This Pandemic Is a Chance to Rethink Your Church’s Mission

Wineskins Contributor・03/20/20

Pandemic reveals who you are and what you’re made of. It scours away the pretenses under which you operate. It unearths the true character of your church.

The covid-19 coronavirus outbreak is already an unprecedented disruption. While some are hoping for a quick return to normal, realistic models show nothing less than eight weeks of drastic cutbacks. Major events in June are already being canceled.

What does your church look at this stage of the pandemic? Will your faith community look the same coming out of the coronavirus lockdown? Or will this drastically change your congregation?

Here’s the long and the short of it. This is a chance to rethink your church’s mission. Or to put it more bluntly, this calamity provides a window of opportunity to finally get with the mission of following Jesus.

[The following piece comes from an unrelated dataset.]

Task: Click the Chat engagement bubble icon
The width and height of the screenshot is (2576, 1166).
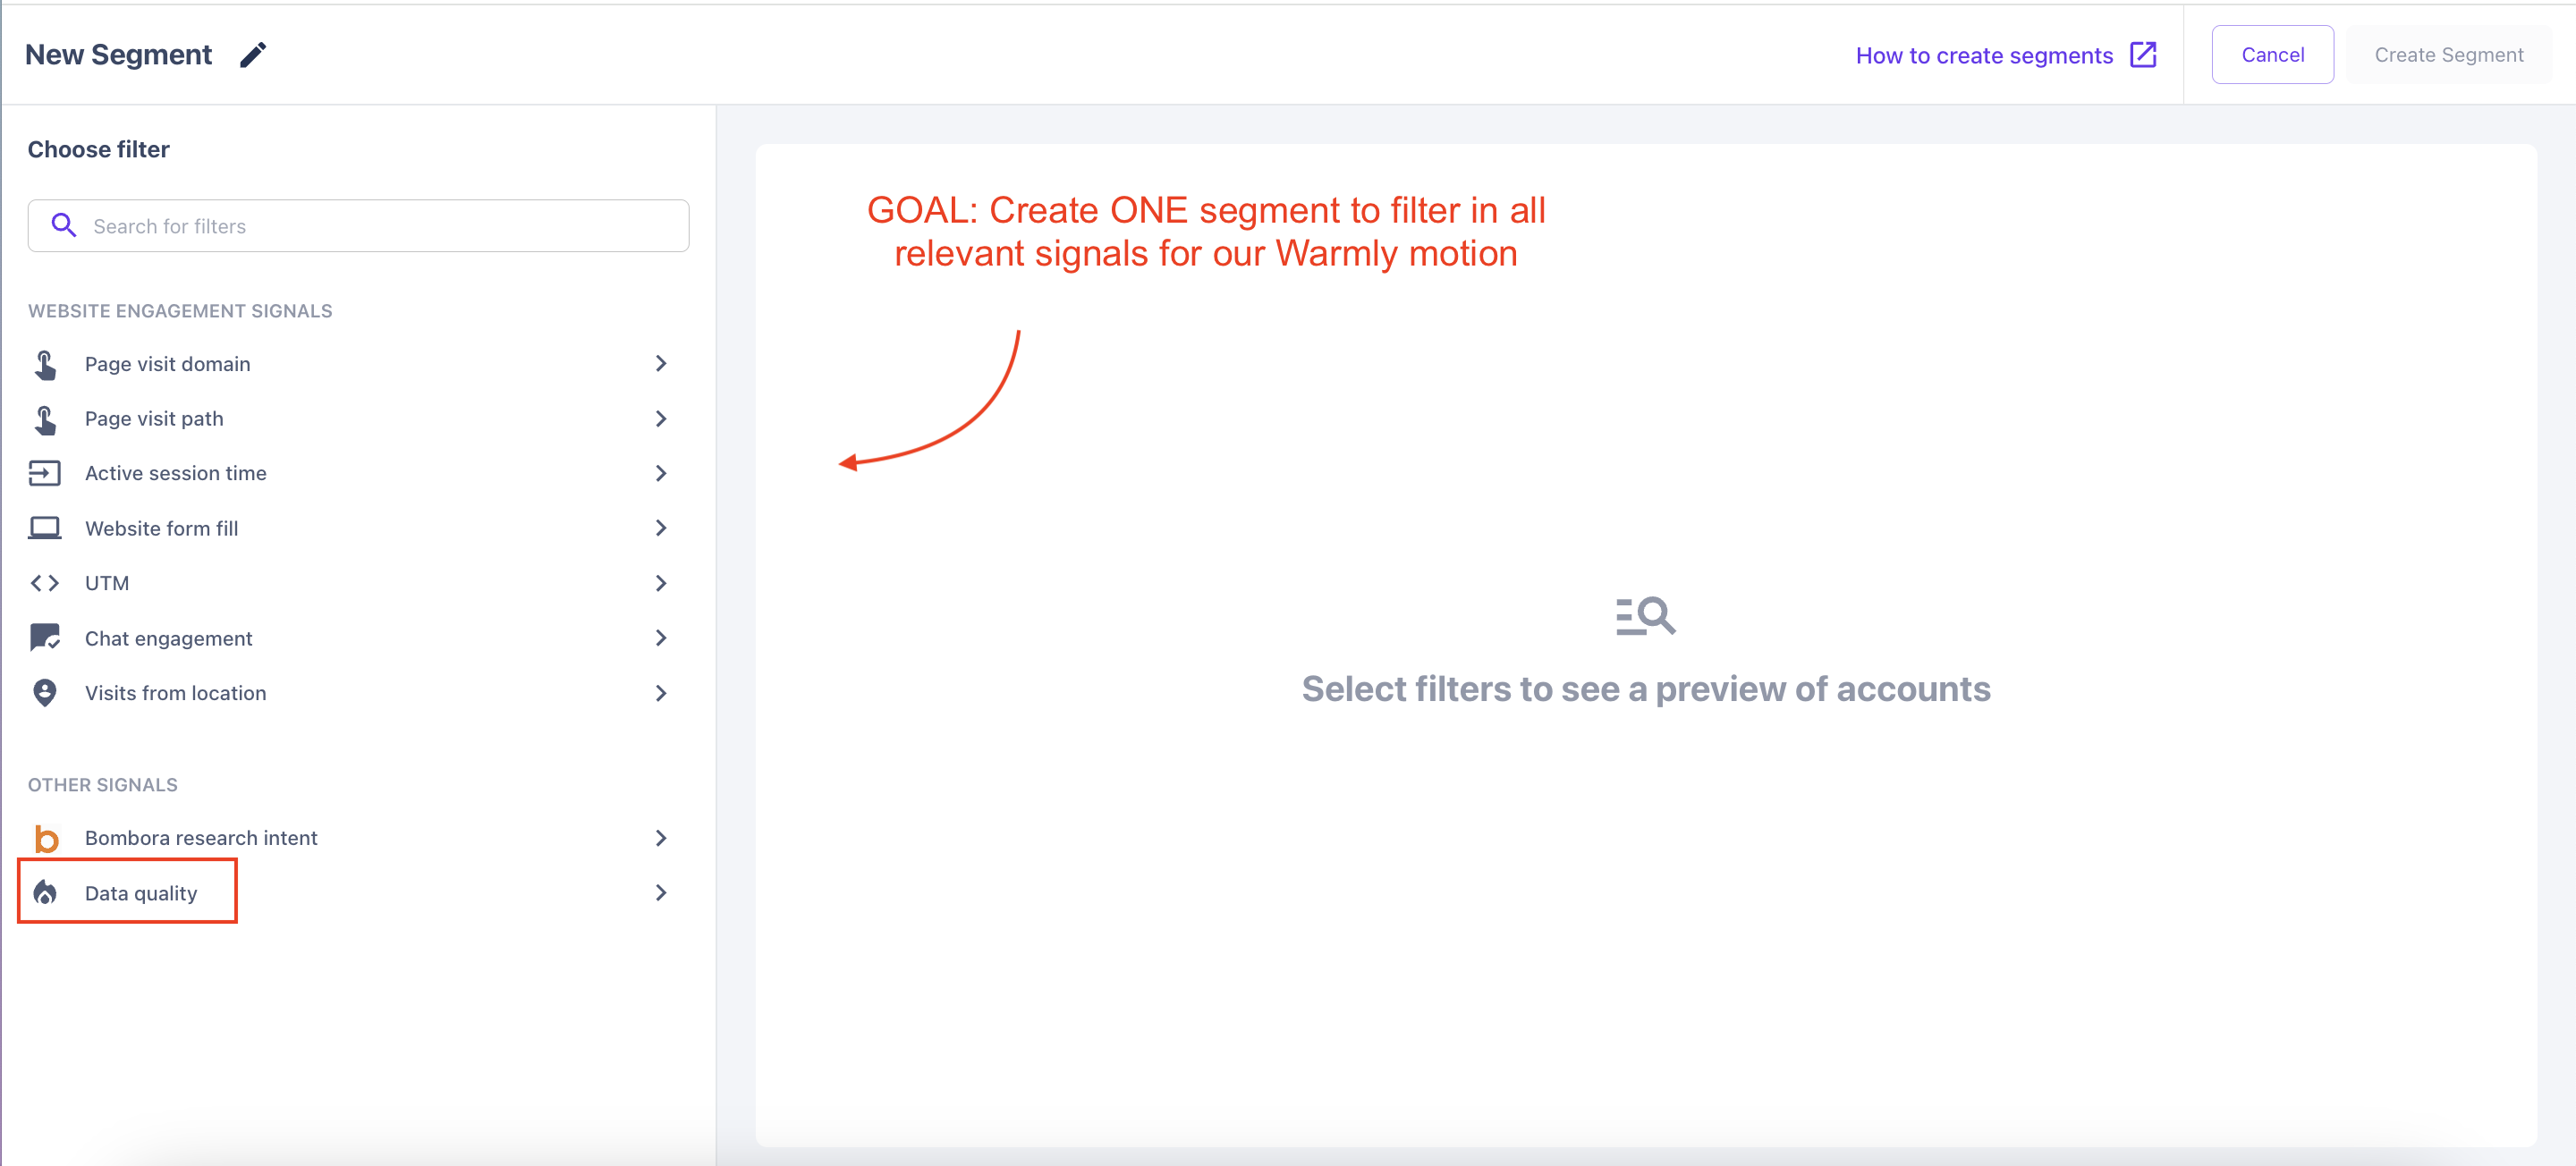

Here’s the problem. Too many North American churches focus far too much money, energy and time on the Sunday morning gathering. Their resources, their staffing and their property are all largely directed toward putting on a good show for their paying consumers. The mission of way too many churches is to keep people coming and giving. Do whatever it takes, or so the logic goes, to get butts in the pews and money in the coffers.

Unless I’m badly mistaken, Jesus never called us to do what most churches today view as their central focus. These are luxuries we greatly enjoy, but they should not be our mission. Producing wonderful worship is not the mission. Preaching a good message is not the mission. Amazing children’s and student ministries are not the mission. Even providing an inviting space and good coffee for fellowship is not the mission.

Let me be clear about one thing. This is not a post against big churches per se, even if some are great offenders in this regard. Small churches can be just as guilty of putting all their eggs into the Sunday-morning basket. Far too much of what most churches do goes into producing a product they can feel proud of on Sunday mornings. This is true in big and small churches alike.

This pandemic will lay bare the fact that many North American churches are focused on consumerism instead of discipleship. And in this midst of this crisis, we have a chance to repent and refocus on the mission of going into the world and making disciples.

Jesus did not call us for the purpose of meeting on Sunday in a church building. He called us for the purpose of being his people. To be salt and light. To be the pillar of truth. To be resident aliens. To be disciples. To be the family of Christ, the household of God. Perhaps this temporary shutdown is a chance to refocus our churches on the mission of Jesus.

Where can you find healthy models of how to commit to the mission of Jesus? I’d argue that they are all around. In immigrant churches. In minority churches. And in third-world churches. The role of pastors in those churches is not to deliver an outstanding product on Sundays but to know the Good Shepherd and to be a shepherd all week long. The role of worship in those churches is not to titillate the senses for a few minutes on Sunday but to give people the words and the music by which to live all week long. The focus of these churches is totally different because they are still on mission—something we would do well to rediscover right now.

While your church is furloughed, you might be tempted to spend your energy on live-streaming messages or on technical gadgetry to wow your people and keep them from forgetting to donate. Instead, use this as a time to reconnect with God, your church and your neighborhood. Go for long walks and greet your neighbors. Read your Bible. Pray without ceasing. Publish your cell phone number so anyone in your church can text you. Do the unexpected. Be like Jesus.

I pray for a quick end to this infectious disease. Most of all, though, I pray that God will be at work to transform your church into the kind of people who can truly make a difference, into people committed to the mission of Jesus.